Se separaron en la siguiente esquina, prometiendo verse al día siguiente en un lugar seguro. Lucy caminó hacia casa despacio, mirando a su alrededor con nuevos ojos. La ciudad seguía siendo la misma: calles ruidosas, luces de escaparates, gente apresurada. Pero ahora ella sabía que debajo de esa normalidad latía otro mundo, más antiguo, más peligroso y más hermoso de lo que jamás había imaginado.

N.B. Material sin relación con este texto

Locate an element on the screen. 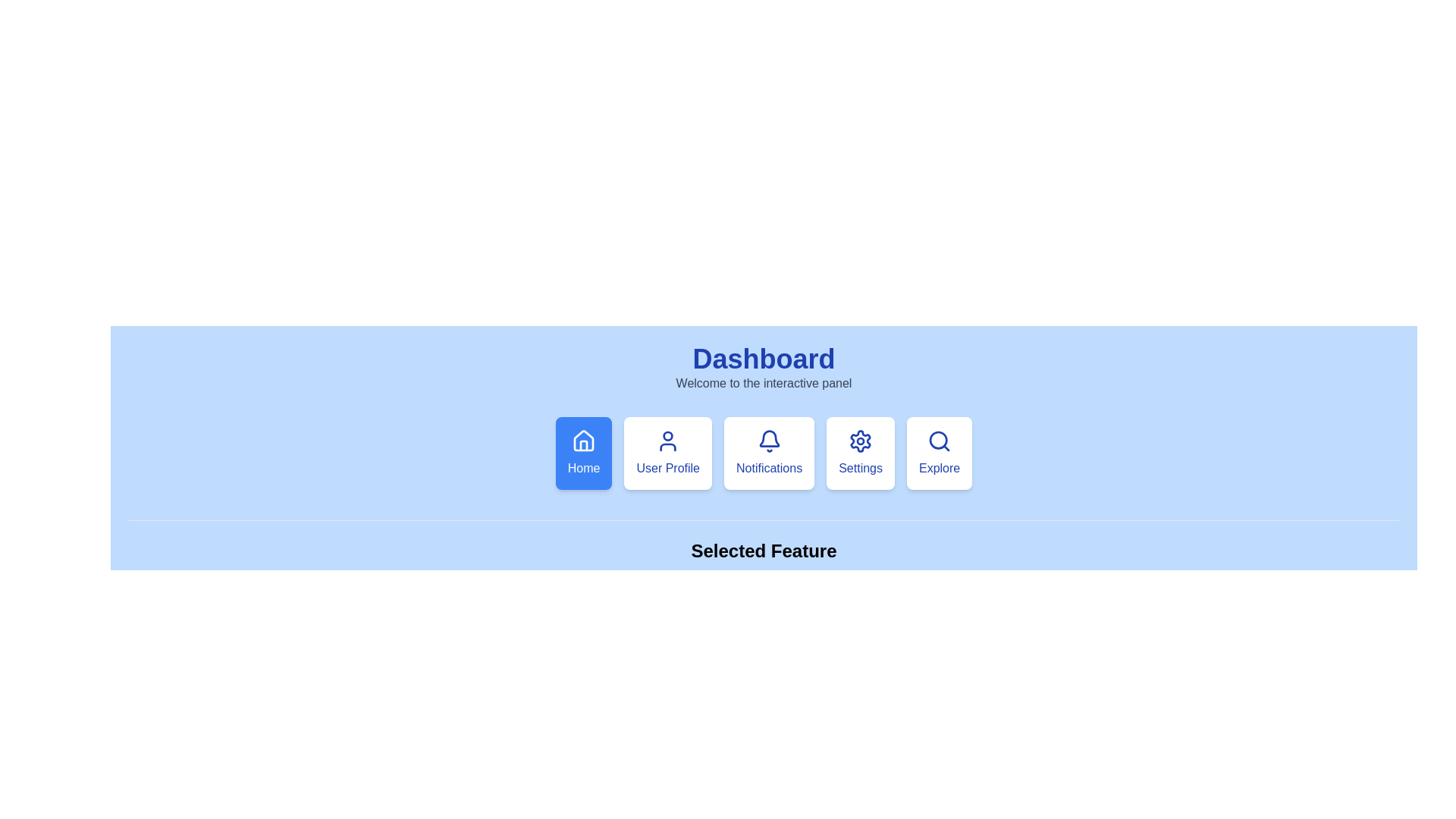 The height and width of the screenshot is (819, 1456). the small vertical rectangle resembling a door within the 'Home' icon of the dashboard is located at coordinates (583, 444).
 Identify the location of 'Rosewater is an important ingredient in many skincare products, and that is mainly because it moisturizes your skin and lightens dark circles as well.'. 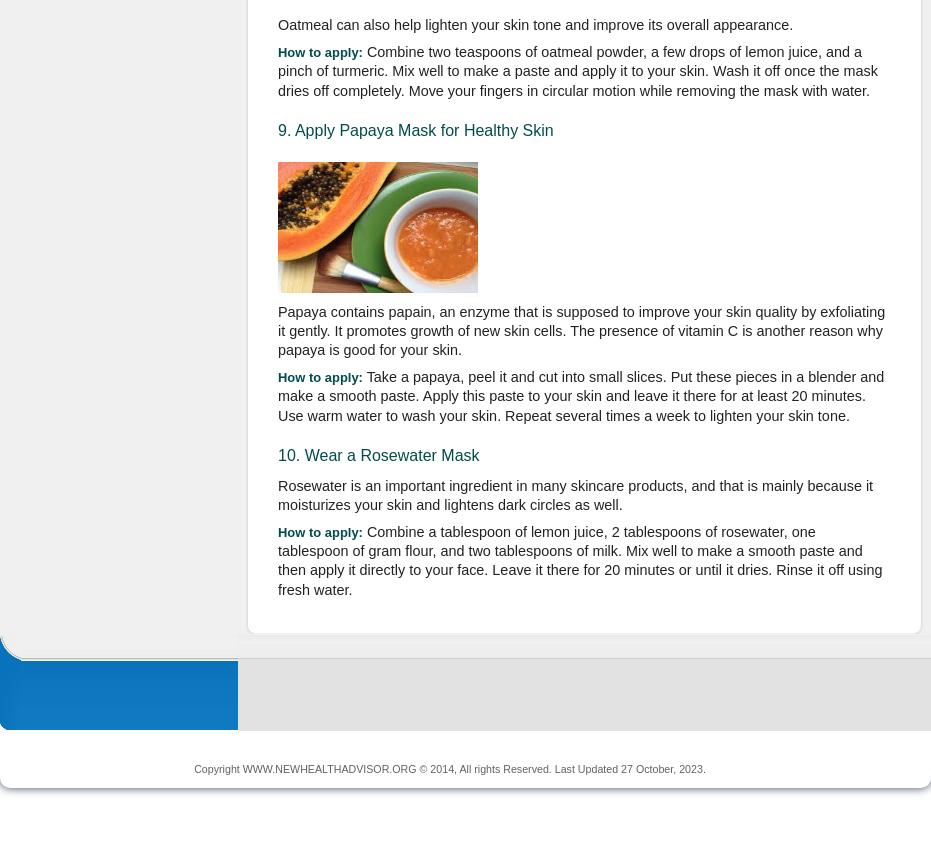
(276, 493).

Al llegar a casa, saludó a su madre con una sonrisa, subió a su habitación y guardó el libro de cuero en su lugar seguro. Se sentó en la cama y miró alrededor: sus apuntes esparcidos por el escritorio, la ropa doblada en la silla, la fotografía de ella y Mara en la mesita de noche. Su vida. Su mundo.

Pronto tendría que dejarlo todo por un tiempo. Pronto emprendería un viaje hacia el norte, hacia lo desconocido, para cumplir con un destino que había sido escrito siglos antes. Pero no lo haría con miedo. Lo haría con la certeza de que volvería. De que su vida cotidiana seguiría ahí esperándola. Y de que, mientras estuviera de la mano de Wonho, nada podría detenerlos.

Esa noche, antes de dormir, Lucy abrió su cuaderno de apuntes y escribió en una hoja en blanco, con letra firme: Preparar la maleta. Decirle a mamá que voy de viaje. Estudiar un poco más antes de irme.

Debajo, en letra más pequeña, añadió: Encontrar al guardián. Destruir a los Recolectores. Volver a casa.

Cerró el cuaderno, apagó la luz y se acostó, sintiendo cómo la marca en su pecho latía suavemente, como un recordatorio constante de lo que estaba por venir. Mañana sería un día nuevo. Un día de preparativos. Un día que la acercaría un poco más a cumplir la promesa que habían hecho hace quinientos años.

Y por primera vez en mucho tiempo, Lucy cerró los ojos sin miedo al futuro.